Cardio Vision, a Ukrainian startup, has developed a smart service to combat heart disease. It all started with the fact that the Australian owner of a network of hospitals turned to Ukrainian students, and their cooperation turned into a successful project.

How it all started
The owner of a network of hospitals in Australia turned to students of the Ukrainian Catholic University (UCU) with a problem: patients had to wait a long time for the diagnosis of cardiac data – there were so many of them that the specialists simply did not have time to process them.
Bogdan Petrishak and Marichka Dobko (2019 grads) worked on artificial intelligence (AI) in the medical industry, starting with their first year at UCU. They were joined by an UCU teacher, Oles Dobosevich, (Deputy Dean of the Faculty of Applied Sciences of the Ukrainian Catholic University) who had great expertise in the development of artificial intelligence. Together, they found a solution.
As a result, they created the Cardio Vision project, which works on the basis of artificial intelligence. By the way, in 2019, the team received its first serious victory – 1st place in the international AI for Good Challenge 2019 competition from Microsoft among developers, students, and specialists in data who are looking for innovative solutions based on AI.
Now the team is developing clinical tests for a launch in Australia, and soon in Ukraine.

How Cardio Vision Works
Every third death in the world is caused by cardiovascular disease. These are heart attacks, strokes, cardiac arrhythmias, and heart failure. But most often people die as a result of coronary heart disease (a problem with blood supplied to the heart muscle).
Several different tools are used to diagnose coronary insufficiency. One of the most common is CT coronary angiography.

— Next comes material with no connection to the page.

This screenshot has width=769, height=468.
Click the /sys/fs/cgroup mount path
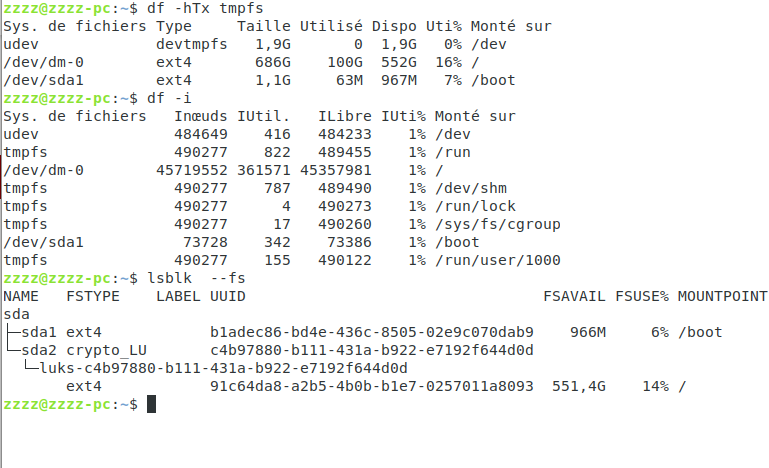click(498, 224)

Cardio Vision is a web service that allows doctors to download CT images of a patient’s coronary angiography and, using artificial neural networks, determine the degree of blockage of the coronary arteries, the so-called level of stenosis (circulatory disorders). The service also helps identify patients in need of emergency medical care in the first place and informs the doctor about this.
What is unique
The coronary angiography CT procedure generates a very large number of images (1000-1500 for one patient). The hospital, serving 10-20 patients, generates about 20 thousand images daily. This is a very large amount of data that doctors simply do not have time to physically analyze. They spend about half of their work time just interpreting these pictures.
The service is software available online, and special equipment is not required.

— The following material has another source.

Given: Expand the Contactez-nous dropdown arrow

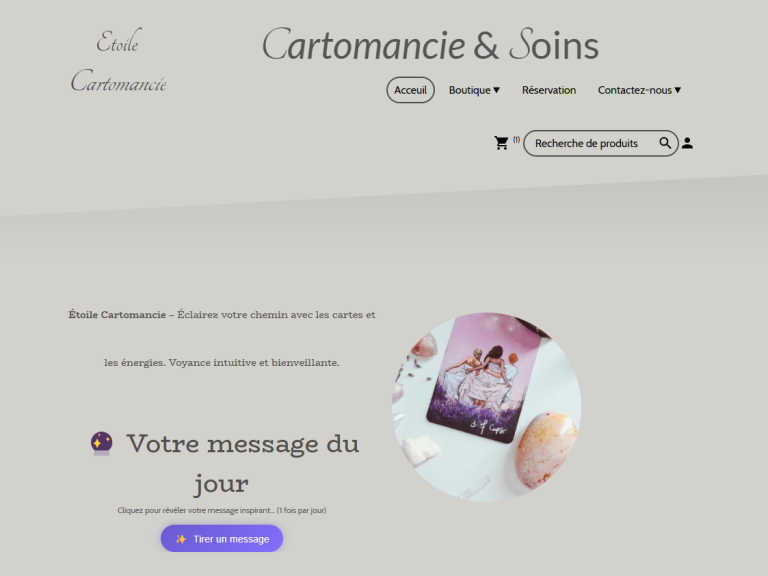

The uniqueness of Cardio Vision technology lies in the fact that the system automatically determines the level of stenosis in CT images of coronary angiography. This is not done by any of the many competitors in the market.

How it works
Artificial intelligence plays a key role in Cardio Vision’s technology solution. The doctor uploads the patient’s heart images to a web service. The algorithms analyze all the data and give predictions of the level of stenosis in each clinically important section of the coronary tree: a healthy section, an insignificant level of stenosis, or a dangerous stage of capping. Thus, the specialist receives predictions of the general condition of the coronary artery and can instantly determine the stage of the disease of a particular patient.
Also, radiologists have the opportunity to open each image separately and highlight all the areas that the neural network pays attention to in the final forecast. Basically, highlighted areas are blockages of various types that cause narrowing of the coronary arteries. This option is very important, because users of the service will be able to receive an interpretation of algorithm predictions in this way.

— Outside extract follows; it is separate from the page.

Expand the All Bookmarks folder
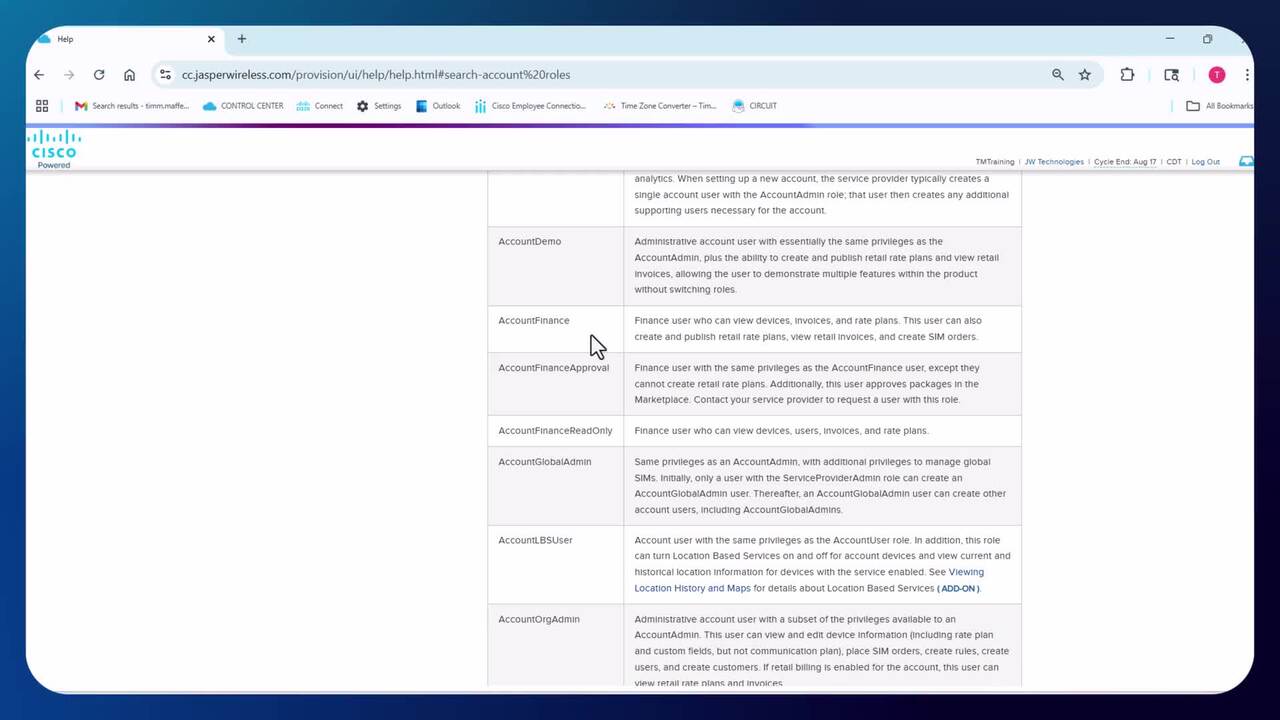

Cardio Vision does not make decisions for the doctor. This is not a product that will take away the work of specialists or replace them. This is a doctor’s decision support technology that will make routine work easier, faster and simpler.
When hospitals will be able to use it
Cardio Vision is still in the testing phase. The team is developing it and conducting clinical trials. According to plan, during the first half of 2020 the project will be able to successfully pass all stages of testing and enter the Australian market first, and then the Ukrainian one.